Does Medicare Cover Dental?

Original Medicare does not provide coverage for routine dental care; however, there are options to fill this gap in coverage.

The short answer to new Medicare beneficiaries’ common question, “Does Medicare cover dental care?” is no. This is because dental plans are not integrated into Original Medicare (Medicare Part A and Medicare Part B).

Routine dental checkups are essential as a preventive measure for healthy teeth and gums. Still, you may also want a plan to cover dental because your dentist can detect markers for diseases like diabetes and heart disease. However, dental care is costly, so determine which Medicare plans offer coverage and, if not, what other options enrollees have.

Following are examples of non-covered routine dental care, services, and supplies:

Excluded dental procedures: Cleanings, tooth extractions, fillings, dental X-rays, root canals, and the replacement of a tooth or structure that directly supports a tooth

  • Excluded dental devices: Dentures, implants, and crowns

The Medicare cover dental care omission has existed since the Medicare program was initially created. Medicare coverage also leaves out routine foot care, but benefits are available for most medically necessary podiatry services versus the blanket exclusion specific to dental work. However, there are a few Medicare cover dental care exceptions.

What Types of Medicare Cover Dental Care?

Benefits may be available under Medicare Part A (hospital insurance) if you need complicated dental work requiring hospitalization. Part A covered services include planned and emergency dental procedures if you are an inpatient and if the dental work is the reason you are hospitalized in the first place.

According to the Centers for Medicare & Medicaid Services (CMS), Medicare covers inpatients for oral exams if performed:

  • As a component of a comprehensive workup before renal transplant surgery
  • In a rural health clinic (RHC) or federally qualified health center (FQHC) before a heart valve replacement

Another Medicare cover dental care exception is for extractions if needed to get your jaw ready for radiation as a treatment for neoplastic disease (benign or malignant tissue that grows abnormally).

Medicare Advantage Dental Coverage

Although you don’t have a Medicare cover dental option with Original Medicare, you may find that opportunity with a Medicare Advantage plan (Part C). Medicare Advantage is an alternative health plan to Medicare that includes Part A, and Part B. Part C can offer benefits beyond the Original Medicare coverage. Extra benefits often include prescription drugs (Part D), vision care, and hearing and dental services.
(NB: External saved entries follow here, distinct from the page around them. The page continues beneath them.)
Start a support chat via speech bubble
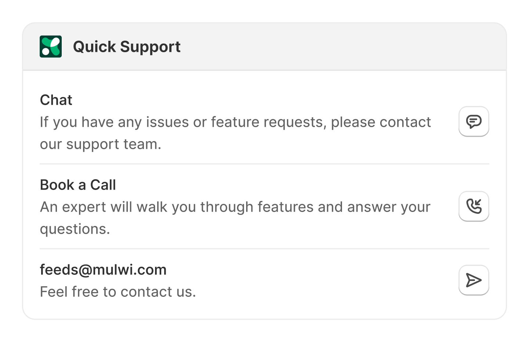The height and width of the screenshot is (342, 529). 474,121
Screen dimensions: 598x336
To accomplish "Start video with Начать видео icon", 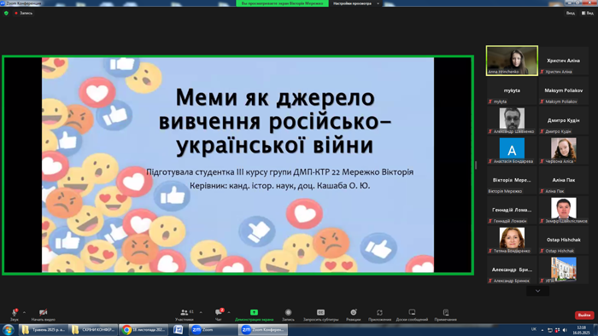I will click(x=43, y=312).
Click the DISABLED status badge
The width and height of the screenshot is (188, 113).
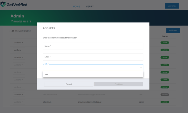[165, 94]
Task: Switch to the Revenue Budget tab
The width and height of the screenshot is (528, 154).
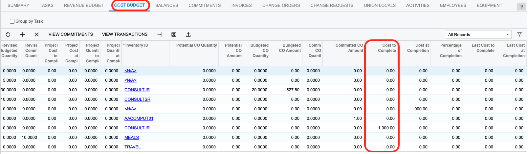Action: pyautogui.click(x=84, y=6)

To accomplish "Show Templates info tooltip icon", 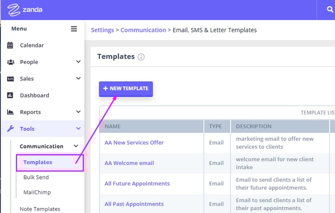I will coord(141,57).
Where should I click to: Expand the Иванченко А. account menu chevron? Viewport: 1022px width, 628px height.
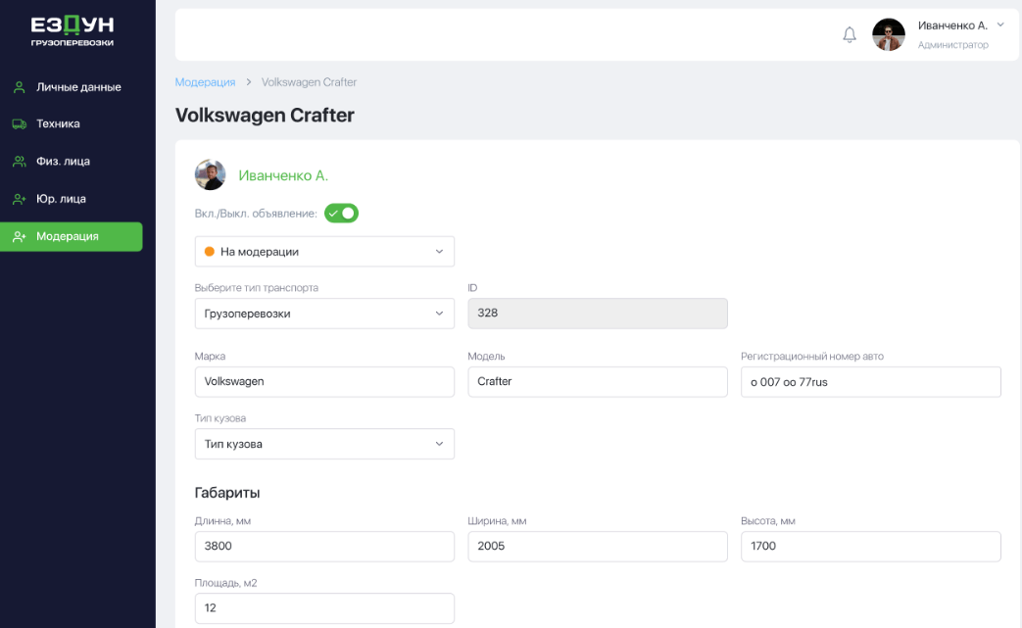coord(1000,24)
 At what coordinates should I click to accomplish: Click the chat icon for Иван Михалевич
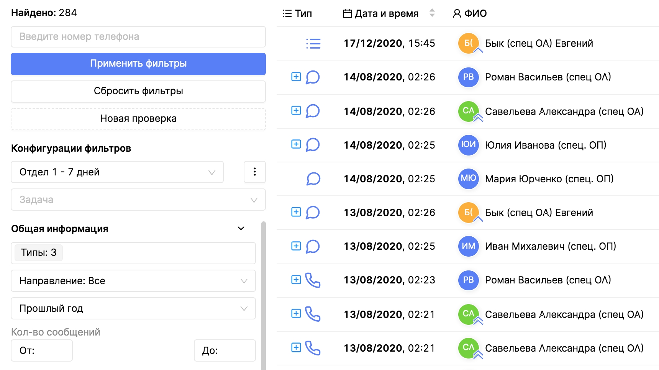tap(313, 246)
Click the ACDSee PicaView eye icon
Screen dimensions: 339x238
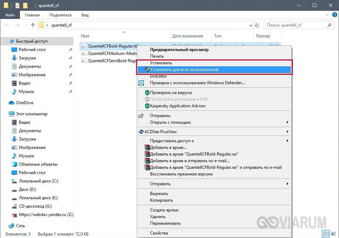click(141, 132)
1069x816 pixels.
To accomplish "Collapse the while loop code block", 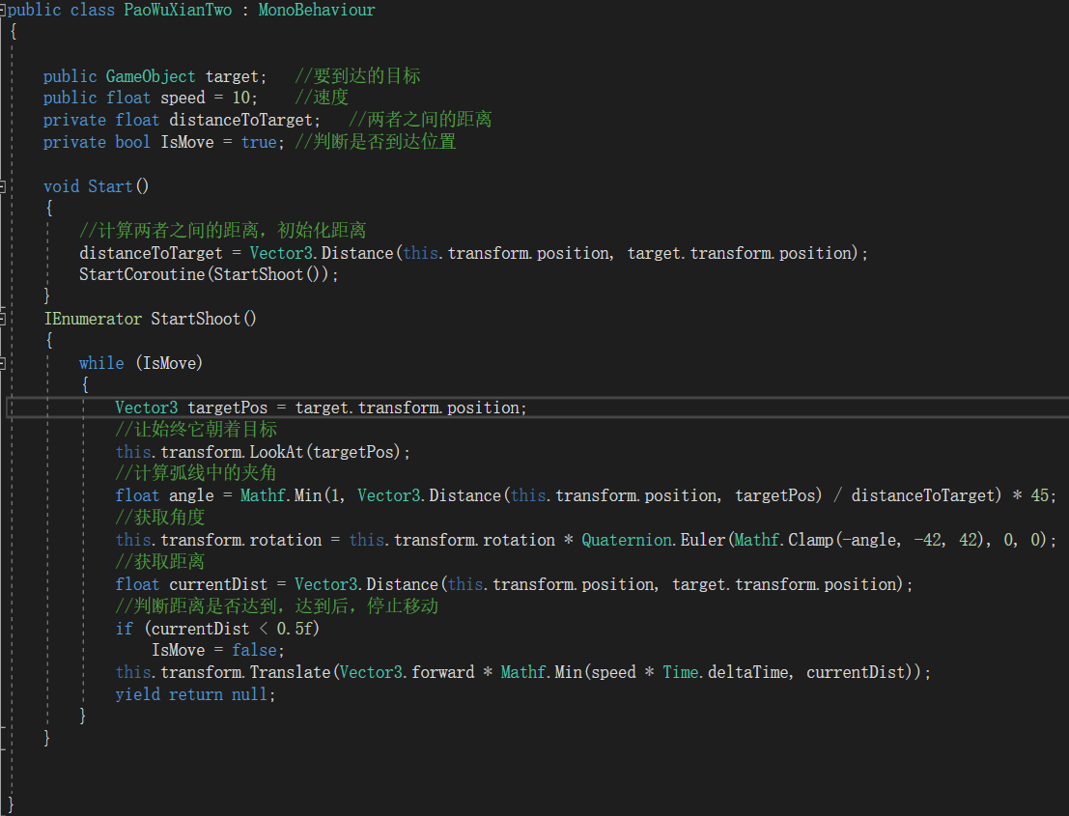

If you have a Medicare Advantage plan, look in the plan’s provider directory for network dentists. Some plans provide an annual allowance and permit you to visit any licensed dentist. Note that you may need to pay upfront and submit for reimbursement. If the dental benefit draws you to Medicare Advantage, check to see if the allowance will meet your projected dental needs.

Health Maintenance Organization (HMO) and Preferred Provider Organization (PPO) are the most common Medicare Advantage plans. HMOs generally require that you use the plan’s provider network. You may find more flexibility with PPO plans, but read your Evidence of Coverage (EOC) to confirm how dental coverage works for your specific plan. Medicare Advantage benefits extending beyond Original Medicare vary from one state and insurance company to another.

Medicare Supplement Dental Coverage

Medicare Supplement plans (Medigap) are designed to help with out-of-pocket costs like coinsurance and copays. Although some Medicare Supplement plans cover benefits excluded by Original Medicare, such as emergency healthcare during travel, dental plans are not part of the Medigap program.

How do you get Dental Coverage if Medicare doesn’t include it?

If your health insurance plan does not cover dental insurance, you may need to purchase a separate plan covering dental care. If you have a dentist you want to continue using, ask the office staff which insurance or discount plans your dentist accepts.

Other resources that you may find helpful:

  • Marketplace online
  • Private insurance companies
  • Local dental clinics
  • State insurance department
  • Dental education institutions

While researching, remember that not all plans are dental insurance plans. You may find discount plans that enable you to get a lower rate for dental services, but you have to pay the dentist directly.

If you are eligible for Medicaid, check with your state Medicaid agency if dental benefits are available for adults. In addition, Medicaid must offer dental benefits to children, a benefit named Early and Periodic Screening, Diagnostic, and Treatment (EPSDT).

A licensed insurance agent can assist with identifying stand-alone dental plans in your service area that offer low-cost monthly premiums and reasonable deductibles.